● **Условие задачи 1**: Перепиши строки записей набора данных от строки с «Click the magnifier icon inside search field» до строки с «click(363, 161)» включительно, поменяв «checkbox» на «check box». Все остальное в этих строках не меняй.

Вот стоит капитан, бравый мужчина, и говорит что-то бесконечно полной даме в сиреневом платье. И он улыбается, и она улыбается. Проходит студент с модной барышней. У студента лицо гладкое, усы кверху. Барышня так обтянута, что за неё стыдно. И вдруг неожиданно доносится её фраза:
— Они, знаете ли, живут такими узкими интересами.
— Да… Но вы могли бы внести идею… Так сказать…
Боже мой! Оказывается, кавалер-то ‘идеальный’. С эдакими усами! С эдакой физиономией!
За чайным столом расположились три барышни. Я сразу не мог понять, что они делают. Перед ними большая коробка с каким-то прибором. Всматриваюсь: оказывается, чистят ногти.
Но знаете, я много видал всякой всячины ‘во всех слоях общества’ — но ничего подобного не видывал!
Ногти чистились, подрезывались, подпиливались, смачивались, намазывались чем-то розовым, потом присыпались чем-то белым, материей, потом щёткой, потом ещё чем-то…
Эх, на огород бы их! Дать бы в руки мотыгу да лопату! Ведь ещё и ‘испортиться’ не успели, а ведь не чувствуют, что все эти ‘притирания’ есть не что иное, как приготовленье товара на продажу. И не стыдно. И в голове, небось, нет, что ‘чужих рук хлеб едят’. И что не затем мужик их поит и кормит, чтобы они воровали труд его для приготовления себя в виде лакомого блюда, для какого-нибудь франтика с усиками, который, в свою очередь, такой вор и паразит на народном теле, как и они.
Слов нет, в семнадцать лет девушки ещё ‘не сами по себе’, а таковы, какими их ‘воспитали’ родители. Так родителям стыдно должно быть. Весь этот позор бессовестного тунеядства и плохо прикрытой продажи себя в замужество — на их душе…
А в четвёртом классе какой-то шутник гонит с ‘своей’ палубы ‘классных’ пассажиров:
— Нечего вам здесь делать, мы на вашу палубу не ходим — вы на нашу не ходите!
Дамы смеются. Им кажется очень забавным, что ‘простой мужик’ гонит ‘чистую публику’.
Синематограф, синематограф!
Вот Волга — это настоящее.
И как она далека от этого синематографа. Как она одинока, как немногие прислушиваются к её скрытой глубокой жизни. Чтобы понять душу её, полюбить её, понять весь великий смысл её простора, её сыпучих песков, её серых тяжёлых утесов и тёмно-зелёных лесов, — надо сбросить с души ‘притирания’ и ‘идейные разговоры’, и презрение к ‘четвёртому классу’, и много-много всякой мерзости и лжи. И тогда уйдёшь из синематографа, из бездушного мелькания полуживых людей. Уйдёшь к Волге, к лесам и к живой жизни.

———

На пароходе случилось несчастие. Психически больной пассажир покушался на самоубийство.

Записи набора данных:
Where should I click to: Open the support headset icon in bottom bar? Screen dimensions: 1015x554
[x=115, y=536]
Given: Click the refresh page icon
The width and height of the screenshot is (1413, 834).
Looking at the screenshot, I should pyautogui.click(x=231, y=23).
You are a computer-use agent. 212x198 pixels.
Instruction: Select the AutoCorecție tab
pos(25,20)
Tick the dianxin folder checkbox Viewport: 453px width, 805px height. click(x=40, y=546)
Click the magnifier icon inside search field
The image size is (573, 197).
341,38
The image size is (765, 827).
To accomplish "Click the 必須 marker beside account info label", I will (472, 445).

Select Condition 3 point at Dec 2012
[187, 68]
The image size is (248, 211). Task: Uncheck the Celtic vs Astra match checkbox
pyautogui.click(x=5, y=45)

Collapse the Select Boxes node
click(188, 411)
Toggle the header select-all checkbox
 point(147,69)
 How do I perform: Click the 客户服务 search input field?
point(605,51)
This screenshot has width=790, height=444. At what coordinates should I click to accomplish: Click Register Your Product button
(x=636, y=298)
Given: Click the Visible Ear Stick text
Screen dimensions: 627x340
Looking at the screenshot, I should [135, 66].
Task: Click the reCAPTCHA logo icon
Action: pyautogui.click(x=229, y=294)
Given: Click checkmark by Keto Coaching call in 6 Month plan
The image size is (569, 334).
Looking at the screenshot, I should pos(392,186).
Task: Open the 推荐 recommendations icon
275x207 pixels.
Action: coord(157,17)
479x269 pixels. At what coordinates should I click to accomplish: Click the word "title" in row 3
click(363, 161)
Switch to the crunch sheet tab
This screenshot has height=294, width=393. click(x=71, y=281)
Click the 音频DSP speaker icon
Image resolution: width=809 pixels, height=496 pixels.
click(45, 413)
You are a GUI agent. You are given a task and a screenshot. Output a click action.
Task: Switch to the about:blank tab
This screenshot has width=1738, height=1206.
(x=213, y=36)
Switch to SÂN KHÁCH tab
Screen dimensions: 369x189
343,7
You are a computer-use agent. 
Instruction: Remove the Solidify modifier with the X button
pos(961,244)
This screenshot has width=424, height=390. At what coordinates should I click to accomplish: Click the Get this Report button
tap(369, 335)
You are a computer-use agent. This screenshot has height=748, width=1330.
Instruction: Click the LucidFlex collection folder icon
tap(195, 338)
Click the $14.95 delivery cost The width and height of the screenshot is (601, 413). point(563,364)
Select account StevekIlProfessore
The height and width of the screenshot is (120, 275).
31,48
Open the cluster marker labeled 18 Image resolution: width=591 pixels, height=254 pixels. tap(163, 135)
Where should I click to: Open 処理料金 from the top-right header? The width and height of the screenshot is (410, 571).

● **Условие задачи 2**: Чем, по словам отрывка о поездке на пароходе, занимались три барышни за чайным столом?

● **Результат 1**:
Click the magnifier icon inside search field
The image size is (573, 197).
341,38
The image size is (765, 827).
To accomplish "Click the 必須 marker beside account info label", I will (472, 445).

Select Condition 3 point at Dec 2012
[187, 68]
The image size is (248, 211). Task: Uncheck the Celtic vs Astra match check box
pyautogui.click(x=5, y=45)

Collapse the Select Boxes node
click(188, 411)
Toggle the header select-all check box
 point(147,69)
 How do I perform: Click the 客户服务 search input field?
point(605,51)
This screenshot has width=790, height=444. At what coordinates should I click to accomplish: Click Register Your Product button
(x=636, y=298)
Given: Click the Visible Ear Stick text
Screen dimensions: 627x340
Looking at the screenshot, I should [135, 66].
Task: Click the reCAPTCHA logo icon
Action: pyautogui.click(x=229, y=294)
Given: Click checkmark by Keto Coaching call in 6 Month plan
The image size is (569, 334).
Looking at the screenshot, I should pos(392,186).
Task: Open the 推荐 recommendations icon
275x207 pixels.
Action: coord(157,17)
479x269 pixels. At what coordinates should I click to accomplish: Click the word "title" in row 3
click(363, 161)

● **Результат 2**: Они чистили ногти.